## [Excerto do documento]
******************************
51.      O exercício dessa faculdade soberana converte‑o, segundo a mesma disposição, «[n]o Estado responsável, na aceção do presente regulamento», assumindo «as obrigações inerentes a essa responsabilidade». E assim é mesmo que exista um «Estado‑Membro anteriormente responsável» ou um Estado‑Membro «que condu[za] o processo de determinação do Estado responsável» ou, por fim, um Estado‑Membro «que [tenha sido] requerido para efeitos de tomada ou retomada a cargo». Perante estes Estados‑Membros, aquele que decide assumir a qualidade de Estado‑Membro responsável ao abrigo da «cláusula de soberania» não tem qualquer outra obrigação que não seja a de os informar da sua decisão, prima facie discricionária, embora, como se sabe, a jurisprudência decorrente do acórdão NS, já referido (7), tenha introduzido um princípio de limitação à liberdade dos Estados‑Membros se se verificar um risco grave de violação sistémica dos direitos fundamentais em situações que não são, todavia, as do caso aqui em análise.

52.      No entanto, deve salientar‑se, desde já, que o problema interpretativo suscitado em torno do artigo 6.°, segundo parágrafo, do Regulamento n.° 343/2003 não pode, em meu entender, reconduzir‑se ou ser transferido para o âmbito do artigo 3.°, n.° 2, do mesmo regulamento no sentido propugnado pelo acórdão NS, já referido. Aqui não nos encontramos perante um risco muito provável de violação sistémica de direitos fundamentais subsequente ao retorno da pessoa em causa, mas sim, de uma forma muito mais genérica, perante uma questão interpretativa fulcral do artigo 6.°, ou seja, a norma aplicável à determinação do Estado‑Membro que deve analisar o pedido de asilo apresentado por um menor.
******************************
[Dados de elementos e posições de texto]
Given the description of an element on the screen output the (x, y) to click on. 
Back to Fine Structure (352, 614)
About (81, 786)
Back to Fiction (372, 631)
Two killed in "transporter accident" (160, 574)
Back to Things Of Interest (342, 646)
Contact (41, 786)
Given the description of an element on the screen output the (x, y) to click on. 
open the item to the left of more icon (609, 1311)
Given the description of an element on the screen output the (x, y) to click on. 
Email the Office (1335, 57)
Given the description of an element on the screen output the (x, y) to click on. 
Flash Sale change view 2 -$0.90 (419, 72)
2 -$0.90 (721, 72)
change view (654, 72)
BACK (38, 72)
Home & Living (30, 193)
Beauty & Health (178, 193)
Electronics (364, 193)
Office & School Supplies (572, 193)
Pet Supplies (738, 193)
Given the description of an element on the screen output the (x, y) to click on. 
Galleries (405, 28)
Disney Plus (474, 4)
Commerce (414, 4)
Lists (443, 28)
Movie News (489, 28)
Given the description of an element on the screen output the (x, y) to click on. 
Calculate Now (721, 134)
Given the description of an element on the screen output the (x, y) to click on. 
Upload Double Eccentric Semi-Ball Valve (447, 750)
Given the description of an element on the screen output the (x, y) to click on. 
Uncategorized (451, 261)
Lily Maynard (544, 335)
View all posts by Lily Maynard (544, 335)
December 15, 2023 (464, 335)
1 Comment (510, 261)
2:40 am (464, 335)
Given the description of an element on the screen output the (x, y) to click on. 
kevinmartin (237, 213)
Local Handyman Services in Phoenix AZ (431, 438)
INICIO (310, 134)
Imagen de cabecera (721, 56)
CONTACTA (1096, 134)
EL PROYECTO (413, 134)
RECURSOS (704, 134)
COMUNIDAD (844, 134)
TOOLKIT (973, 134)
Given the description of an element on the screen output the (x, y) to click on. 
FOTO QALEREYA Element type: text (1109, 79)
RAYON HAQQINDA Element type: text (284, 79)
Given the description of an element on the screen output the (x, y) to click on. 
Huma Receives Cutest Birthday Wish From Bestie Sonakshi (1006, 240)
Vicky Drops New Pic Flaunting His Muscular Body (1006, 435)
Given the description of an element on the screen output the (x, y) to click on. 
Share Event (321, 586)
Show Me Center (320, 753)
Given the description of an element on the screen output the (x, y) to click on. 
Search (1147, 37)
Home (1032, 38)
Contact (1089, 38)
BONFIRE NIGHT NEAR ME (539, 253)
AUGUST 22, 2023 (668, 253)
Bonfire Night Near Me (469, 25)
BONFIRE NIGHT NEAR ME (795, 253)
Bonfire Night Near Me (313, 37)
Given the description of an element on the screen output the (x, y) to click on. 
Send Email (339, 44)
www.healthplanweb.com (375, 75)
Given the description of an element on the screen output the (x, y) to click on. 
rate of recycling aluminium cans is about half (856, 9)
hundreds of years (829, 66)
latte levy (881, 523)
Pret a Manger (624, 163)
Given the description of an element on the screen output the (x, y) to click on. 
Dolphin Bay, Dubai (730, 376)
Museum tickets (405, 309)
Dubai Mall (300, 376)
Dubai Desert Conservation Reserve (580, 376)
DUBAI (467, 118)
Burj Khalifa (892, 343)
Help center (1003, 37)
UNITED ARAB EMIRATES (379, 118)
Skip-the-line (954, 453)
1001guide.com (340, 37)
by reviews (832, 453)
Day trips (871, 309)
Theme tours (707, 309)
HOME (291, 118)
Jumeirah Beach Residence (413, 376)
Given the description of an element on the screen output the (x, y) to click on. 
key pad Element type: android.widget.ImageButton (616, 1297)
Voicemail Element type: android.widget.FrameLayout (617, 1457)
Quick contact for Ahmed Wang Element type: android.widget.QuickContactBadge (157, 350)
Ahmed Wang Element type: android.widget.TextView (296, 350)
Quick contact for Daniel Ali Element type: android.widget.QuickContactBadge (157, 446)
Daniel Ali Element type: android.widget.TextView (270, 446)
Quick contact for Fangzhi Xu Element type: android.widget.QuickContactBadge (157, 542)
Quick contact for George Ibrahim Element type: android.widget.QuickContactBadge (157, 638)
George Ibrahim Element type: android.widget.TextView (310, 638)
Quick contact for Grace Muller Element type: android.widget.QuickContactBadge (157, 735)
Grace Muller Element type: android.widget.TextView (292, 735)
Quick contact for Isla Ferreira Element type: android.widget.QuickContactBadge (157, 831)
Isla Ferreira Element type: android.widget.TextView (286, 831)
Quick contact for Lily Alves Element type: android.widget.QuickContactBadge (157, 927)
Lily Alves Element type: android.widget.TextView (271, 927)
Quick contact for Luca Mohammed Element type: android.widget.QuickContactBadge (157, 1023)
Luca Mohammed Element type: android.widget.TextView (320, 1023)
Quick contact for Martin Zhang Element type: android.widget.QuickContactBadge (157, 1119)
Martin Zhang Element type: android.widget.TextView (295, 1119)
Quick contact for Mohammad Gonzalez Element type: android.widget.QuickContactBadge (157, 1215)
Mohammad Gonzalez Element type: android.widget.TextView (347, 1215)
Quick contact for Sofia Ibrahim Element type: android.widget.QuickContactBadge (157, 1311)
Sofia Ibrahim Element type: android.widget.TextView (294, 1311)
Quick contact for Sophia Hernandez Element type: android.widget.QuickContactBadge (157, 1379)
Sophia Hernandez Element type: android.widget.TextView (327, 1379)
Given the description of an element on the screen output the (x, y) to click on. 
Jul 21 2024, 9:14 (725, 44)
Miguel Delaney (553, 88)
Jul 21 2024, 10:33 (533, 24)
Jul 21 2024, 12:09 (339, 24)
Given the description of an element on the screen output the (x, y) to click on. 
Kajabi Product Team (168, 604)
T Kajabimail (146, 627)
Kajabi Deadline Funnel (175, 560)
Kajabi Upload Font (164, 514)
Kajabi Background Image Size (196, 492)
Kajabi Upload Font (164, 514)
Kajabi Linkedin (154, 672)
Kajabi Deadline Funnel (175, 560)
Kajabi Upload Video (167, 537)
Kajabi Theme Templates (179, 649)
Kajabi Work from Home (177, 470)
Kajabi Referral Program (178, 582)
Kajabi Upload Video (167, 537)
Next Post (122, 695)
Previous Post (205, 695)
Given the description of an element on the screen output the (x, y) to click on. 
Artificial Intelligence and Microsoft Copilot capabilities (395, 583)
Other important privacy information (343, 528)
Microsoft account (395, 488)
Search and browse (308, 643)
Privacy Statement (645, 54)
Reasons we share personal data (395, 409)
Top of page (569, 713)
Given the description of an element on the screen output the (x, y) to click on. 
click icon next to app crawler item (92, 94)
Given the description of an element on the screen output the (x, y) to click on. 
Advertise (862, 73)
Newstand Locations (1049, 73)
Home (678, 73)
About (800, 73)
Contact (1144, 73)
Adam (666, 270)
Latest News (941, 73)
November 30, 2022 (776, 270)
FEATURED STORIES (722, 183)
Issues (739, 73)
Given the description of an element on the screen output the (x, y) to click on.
******************************
## [Tarefa 1]
No excerto sobre a cláusula de soberania, que obrigação tem o Estado‑Membro que decide assumir a qualidade de Estado‑Membro responsável perante os outros Estados‑Membros?
## [Tarefa 2]
Redija a continuação do excerto sobre a cláusula de soberania e o Regulamento n.° 343/2003, começando logo após a última frase apresentada.
A listagem não é necessária para responder.

## [Resultado 1]
A de os informar da sua decisão.

## [Resultado 2]
53.      Para além disso, e subsidiariamente, no caso de não ser possível designar o Estado‑Membro responsável «com base nos critérios enumerados no presente regulamento, é responsável pela análise do pedido o primeiro Estado‑Membro em que este tenha sido apresentado» (artigo 13.° do Regulamento n.° 343/2003).

54.      Pode dizer‑se que a economia do regulamento se articula, assim, entre uma «cláusula de soberania», por um lado, e uma cláusula subsidiária, por outro. Entre ambas encontra‑se uma diversidade de eventuais soluções, arbitradas a partir de um dos critérios de determinação especificamente previstos no capítulo III do próprio regulamento.

55.      Convém salientar que, por exigência do artigo 5.°, n.° 1, do regulamento, tais critérios devem ser aplicados pela ordem em que se encontram no capítulo III, como refere expressamente o respetivo título («Hierarquia de critérios»).

56.      Por outro lado, os «critérios» em questão devem ser aplicados «com base na situação existente no momento em que o candidato a asilo tiver apresentado pela primeira vez (8) o seu pedido junto de um Estado‑Membro» (artigo 5.°, n.° 2, do regulamento). O primeiro pedido de asilo é, assim, determinante para identificar a situação relevante para efeitos de aplicação dos critérios do regulamento. Mas não para designar o primeiro Estado‑Membro que tenha recebido um pedido como o Estado que deve ser considerado responsável pela respetiva análise. Esta disposição limita‑se a estabelecer as condições em que devem ser aplicados os critérios do capítulo III, não se tratando aqui de antecipar o resultado decorrente da aplicação dos mesmos.

57.      O primeiro dos «critérios» estabelecidos no capítulo III é o previsto no artigo 6.°, relativo, na verdade, a uma situação concreta, a de o requerente ser, resumidamente, um menor não acompanhado. O critério aplicável à referida situação, que analisarei imediatamente a seguir, deve ser também o primeiro a ser aplicado, de acordo com o previsto no artigo 5.°, n.° 1, como já vimos.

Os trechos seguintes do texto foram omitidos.